As for Grass - whenever I read his work, I feel like he must be very satisfied with himself. Additionally, I just can't connect with his work. Often when this happens, I can still appreciate the work for form or style or some other reason, but not with Grass. I'm just aggravated.
Question Three: Which classic should every student be required to read (and why)?
I have trouble with the idea that we should force people to read anything. I don't know if this is because I am contrary or if it is my librarian side coming out. Anyway, here are a few titles. I'd give you reasons for them, but I think that people should read them and make their own decisions about them.
Through the Looking Glass by Lewis Carroll. I also like
The Hunting of the Snark.
Nichomachean Ethics by Aristotle.
The Left Hand of Darkness by Ursula Le Guin.
Question Four: Which classic should be put to rest (and why)?
Der Zauberberg by Thomas Mann. Just kill it now. I can't tell you how many times I fell asleep while trying to read it. Just kill everyone in the sanatorium and let it end.

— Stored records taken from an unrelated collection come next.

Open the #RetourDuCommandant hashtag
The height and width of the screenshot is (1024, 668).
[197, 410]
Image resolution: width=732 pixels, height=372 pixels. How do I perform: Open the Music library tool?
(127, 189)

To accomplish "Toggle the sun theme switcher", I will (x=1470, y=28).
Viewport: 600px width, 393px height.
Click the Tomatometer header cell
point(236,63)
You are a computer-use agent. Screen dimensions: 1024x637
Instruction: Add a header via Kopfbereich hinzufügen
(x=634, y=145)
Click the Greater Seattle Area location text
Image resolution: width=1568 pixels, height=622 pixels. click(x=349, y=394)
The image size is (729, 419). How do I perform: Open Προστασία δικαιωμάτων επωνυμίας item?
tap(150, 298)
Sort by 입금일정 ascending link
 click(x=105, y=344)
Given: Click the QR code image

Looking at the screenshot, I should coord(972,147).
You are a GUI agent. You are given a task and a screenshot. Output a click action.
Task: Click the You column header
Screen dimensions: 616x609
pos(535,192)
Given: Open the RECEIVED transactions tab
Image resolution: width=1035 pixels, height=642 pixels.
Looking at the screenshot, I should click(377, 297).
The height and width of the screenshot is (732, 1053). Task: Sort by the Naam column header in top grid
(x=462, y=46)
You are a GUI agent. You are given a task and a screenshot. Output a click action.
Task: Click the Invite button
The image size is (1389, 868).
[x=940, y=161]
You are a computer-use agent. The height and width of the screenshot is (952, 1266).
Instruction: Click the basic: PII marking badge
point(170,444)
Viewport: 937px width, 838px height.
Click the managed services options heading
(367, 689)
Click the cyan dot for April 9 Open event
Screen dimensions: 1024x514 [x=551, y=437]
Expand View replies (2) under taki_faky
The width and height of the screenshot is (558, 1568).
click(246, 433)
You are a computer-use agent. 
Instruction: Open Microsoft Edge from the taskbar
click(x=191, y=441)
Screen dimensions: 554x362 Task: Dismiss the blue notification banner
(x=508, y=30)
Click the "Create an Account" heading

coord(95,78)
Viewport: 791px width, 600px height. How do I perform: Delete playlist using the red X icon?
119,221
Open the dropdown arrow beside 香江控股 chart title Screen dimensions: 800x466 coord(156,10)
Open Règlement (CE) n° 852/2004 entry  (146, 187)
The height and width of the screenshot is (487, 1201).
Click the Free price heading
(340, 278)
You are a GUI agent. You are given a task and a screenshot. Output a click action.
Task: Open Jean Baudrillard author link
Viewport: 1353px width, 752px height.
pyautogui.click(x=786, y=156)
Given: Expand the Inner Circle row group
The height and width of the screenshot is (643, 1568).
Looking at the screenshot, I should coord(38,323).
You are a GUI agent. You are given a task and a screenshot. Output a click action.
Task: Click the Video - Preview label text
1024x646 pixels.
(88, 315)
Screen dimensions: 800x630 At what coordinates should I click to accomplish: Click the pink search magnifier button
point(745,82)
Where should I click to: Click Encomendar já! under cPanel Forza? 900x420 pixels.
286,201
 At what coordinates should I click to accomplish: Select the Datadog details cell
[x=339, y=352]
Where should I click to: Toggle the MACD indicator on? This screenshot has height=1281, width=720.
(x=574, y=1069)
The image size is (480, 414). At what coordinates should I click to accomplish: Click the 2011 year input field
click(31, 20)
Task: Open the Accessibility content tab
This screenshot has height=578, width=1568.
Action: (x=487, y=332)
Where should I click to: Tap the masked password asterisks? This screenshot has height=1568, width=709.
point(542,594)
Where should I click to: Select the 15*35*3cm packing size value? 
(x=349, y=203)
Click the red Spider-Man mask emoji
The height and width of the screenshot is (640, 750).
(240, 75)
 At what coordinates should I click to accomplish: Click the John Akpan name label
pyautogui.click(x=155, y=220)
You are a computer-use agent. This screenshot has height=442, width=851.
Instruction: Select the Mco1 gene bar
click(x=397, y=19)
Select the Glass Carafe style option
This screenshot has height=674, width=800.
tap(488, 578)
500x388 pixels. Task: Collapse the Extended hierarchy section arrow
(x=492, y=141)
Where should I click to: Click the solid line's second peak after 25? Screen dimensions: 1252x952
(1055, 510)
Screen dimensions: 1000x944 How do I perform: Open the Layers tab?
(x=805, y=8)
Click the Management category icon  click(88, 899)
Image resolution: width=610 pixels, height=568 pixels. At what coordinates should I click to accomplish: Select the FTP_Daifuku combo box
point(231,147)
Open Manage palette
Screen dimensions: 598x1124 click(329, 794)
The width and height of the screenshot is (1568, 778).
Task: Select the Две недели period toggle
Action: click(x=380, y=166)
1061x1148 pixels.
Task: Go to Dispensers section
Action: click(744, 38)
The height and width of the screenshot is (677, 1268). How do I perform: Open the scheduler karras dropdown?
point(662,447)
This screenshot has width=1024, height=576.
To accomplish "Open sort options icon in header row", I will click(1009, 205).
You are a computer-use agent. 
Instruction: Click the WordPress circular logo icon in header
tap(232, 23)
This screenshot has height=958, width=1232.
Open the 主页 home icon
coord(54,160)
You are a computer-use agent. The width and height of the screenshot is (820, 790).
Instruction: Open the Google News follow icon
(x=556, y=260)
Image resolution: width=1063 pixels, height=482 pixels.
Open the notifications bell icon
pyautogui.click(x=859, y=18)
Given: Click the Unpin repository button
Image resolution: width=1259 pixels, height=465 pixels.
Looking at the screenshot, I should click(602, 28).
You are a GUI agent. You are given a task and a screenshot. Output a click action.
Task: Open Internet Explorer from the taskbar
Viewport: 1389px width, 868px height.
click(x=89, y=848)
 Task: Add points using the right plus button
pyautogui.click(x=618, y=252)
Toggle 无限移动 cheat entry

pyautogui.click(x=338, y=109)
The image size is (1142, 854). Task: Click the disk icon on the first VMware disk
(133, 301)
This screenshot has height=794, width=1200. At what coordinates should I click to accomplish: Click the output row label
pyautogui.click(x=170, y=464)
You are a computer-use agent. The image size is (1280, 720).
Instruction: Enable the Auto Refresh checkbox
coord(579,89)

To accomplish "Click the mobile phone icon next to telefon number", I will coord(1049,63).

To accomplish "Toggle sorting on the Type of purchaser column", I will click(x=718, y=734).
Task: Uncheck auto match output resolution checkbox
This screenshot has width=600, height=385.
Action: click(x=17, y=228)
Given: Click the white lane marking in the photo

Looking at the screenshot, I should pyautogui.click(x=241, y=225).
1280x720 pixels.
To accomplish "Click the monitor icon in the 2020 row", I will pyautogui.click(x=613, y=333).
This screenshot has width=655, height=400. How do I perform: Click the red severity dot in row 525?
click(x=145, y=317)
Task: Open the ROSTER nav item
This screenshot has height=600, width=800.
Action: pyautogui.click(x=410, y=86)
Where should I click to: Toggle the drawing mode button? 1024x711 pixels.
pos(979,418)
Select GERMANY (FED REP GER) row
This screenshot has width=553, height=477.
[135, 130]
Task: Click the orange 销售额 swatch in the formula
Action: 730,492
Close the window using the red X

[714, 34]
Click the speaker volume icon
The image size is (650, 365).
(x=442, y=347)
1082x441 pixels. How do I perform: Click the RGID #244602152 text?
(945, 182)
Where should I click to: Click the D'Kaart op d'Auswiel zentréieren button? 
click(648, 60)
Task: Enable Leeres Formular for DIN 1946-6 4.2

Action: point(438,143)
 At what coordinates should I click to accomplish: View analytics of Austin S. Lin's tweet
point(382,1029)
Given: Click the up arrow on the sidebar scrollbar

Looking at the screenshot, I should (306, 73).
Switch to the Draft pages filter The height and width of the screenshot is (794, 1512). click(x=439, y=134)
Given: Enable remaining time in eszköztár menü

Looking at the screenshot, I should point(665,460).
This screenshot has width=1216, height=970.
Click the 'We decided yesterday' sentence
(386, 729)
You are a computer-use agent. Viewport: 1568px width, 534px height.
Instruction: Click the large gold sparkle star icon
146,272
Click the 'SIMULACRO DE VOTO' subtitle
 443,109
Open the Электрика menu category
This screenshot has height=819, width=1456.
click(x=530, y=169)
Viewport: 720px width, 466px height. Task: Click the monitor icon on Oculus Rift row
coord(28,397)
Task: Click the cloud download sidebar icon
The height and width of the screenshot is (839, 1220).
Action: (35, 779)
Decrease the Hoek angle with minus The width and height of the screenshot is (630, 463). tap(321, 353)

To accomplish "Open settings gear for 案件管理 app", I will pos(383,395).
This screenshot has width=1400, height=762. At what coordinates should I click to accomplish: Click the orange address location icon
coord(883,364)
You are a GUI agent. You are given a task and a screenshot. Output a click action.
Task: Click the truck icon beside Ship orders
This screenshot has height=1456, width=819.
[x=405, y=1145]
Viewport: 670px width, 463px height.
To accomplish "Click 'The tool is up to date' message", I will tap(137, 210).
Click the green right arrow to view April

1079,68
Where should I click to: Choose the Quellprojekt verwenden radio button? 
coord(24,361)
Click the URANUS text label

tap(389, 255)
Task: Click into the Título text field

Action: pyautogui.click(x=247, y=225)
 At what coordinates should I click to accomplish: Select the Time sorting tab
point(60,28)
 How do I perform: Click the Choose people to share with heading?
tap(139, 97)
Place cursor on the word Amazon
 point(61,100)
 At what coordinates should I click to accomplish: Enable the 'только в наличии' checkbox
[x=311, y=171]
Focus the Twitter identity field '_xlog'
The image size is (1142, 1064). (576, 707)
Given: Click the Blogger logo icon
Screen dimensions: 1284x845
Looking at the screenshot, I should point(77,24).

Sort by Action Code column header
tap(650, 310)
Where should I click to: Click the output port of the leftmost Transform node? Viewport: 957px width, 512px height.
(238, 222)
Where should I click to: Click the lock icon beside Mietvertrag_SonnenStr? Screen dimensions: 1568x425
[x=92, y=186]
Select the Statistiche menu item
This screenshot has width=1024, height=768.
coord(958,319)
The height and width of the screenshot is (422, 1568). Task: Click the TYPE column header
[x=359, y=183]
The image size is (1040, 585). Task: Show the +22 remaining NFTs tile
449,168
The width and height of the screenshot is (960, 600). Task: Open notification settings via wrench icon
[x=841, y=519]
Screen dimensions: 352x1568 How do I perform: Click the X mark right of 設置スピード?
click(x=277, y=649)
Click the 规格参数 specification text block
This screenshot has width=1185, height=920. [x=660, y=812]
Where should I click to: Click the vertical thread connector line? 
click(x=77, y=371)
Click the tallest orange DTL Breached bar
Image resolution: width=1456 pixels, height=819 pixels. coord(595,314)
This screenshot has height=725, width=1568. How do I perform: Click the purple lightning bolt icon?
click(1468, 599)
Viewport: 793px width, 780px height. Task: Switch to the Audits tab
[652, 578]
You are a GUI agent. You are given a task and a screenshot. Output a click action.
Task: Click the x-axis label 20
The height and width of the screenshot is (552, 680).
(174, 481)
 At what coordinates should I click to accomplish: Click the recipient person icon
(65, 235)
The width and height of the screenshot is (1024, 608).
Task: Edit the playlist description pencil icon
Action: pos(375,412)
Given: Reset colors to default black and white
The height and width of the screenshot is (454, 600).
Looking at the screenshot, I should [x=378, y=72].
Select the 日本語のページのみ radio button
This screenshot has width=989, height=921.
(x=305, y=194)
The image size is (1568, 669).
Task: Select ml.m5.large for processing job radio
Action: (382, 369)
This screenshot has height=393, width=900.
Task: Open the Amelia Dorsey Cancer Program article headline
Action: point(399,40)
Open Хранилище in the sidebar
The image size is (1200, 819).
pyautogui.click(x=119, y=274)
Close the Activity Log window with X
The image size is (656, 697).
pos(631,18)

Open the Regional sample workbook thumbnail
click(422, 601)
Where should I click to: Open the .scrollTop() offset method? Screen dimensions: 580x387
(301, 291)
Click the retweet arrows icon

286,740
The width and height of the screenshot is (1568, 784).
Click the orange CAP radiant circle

Question Five: **Bonus** Why do you think some books become classics?
Oh, sometimes I really do wonder. I could write a long essay about the development of the Great Books program or about elite education or about genre stratification in literature. There are so many reasons, but I think that ultimately we humans enjoy ranking aspects of culture and ourselves. One thing I find interesting is that in many of the lists of great books, western canon, or even world canon, we rarely see literature for children listed. Sure, there are fairy tales and fables, sometimes some Lewis Carroll or some Lear, but generally speaking it isn't on the list.
Perhaps we need to ask ourselves why this literature that is loved, and is certainly formative, isn't given the status of so many titles that are
never read by the bulk of the population. Where's Dr. Seuss on these lists? Certainly more people are familiar with his poetry than the poetry of Petrarch or Pound. What about E. Nesbit? Or Cormier? Sure, Salinger's
The Catcher in the Rye gets placed on some lists, but there is much much much better young adult literature out there. Perhaps I should have placed it in the list of classics to take off the shelf.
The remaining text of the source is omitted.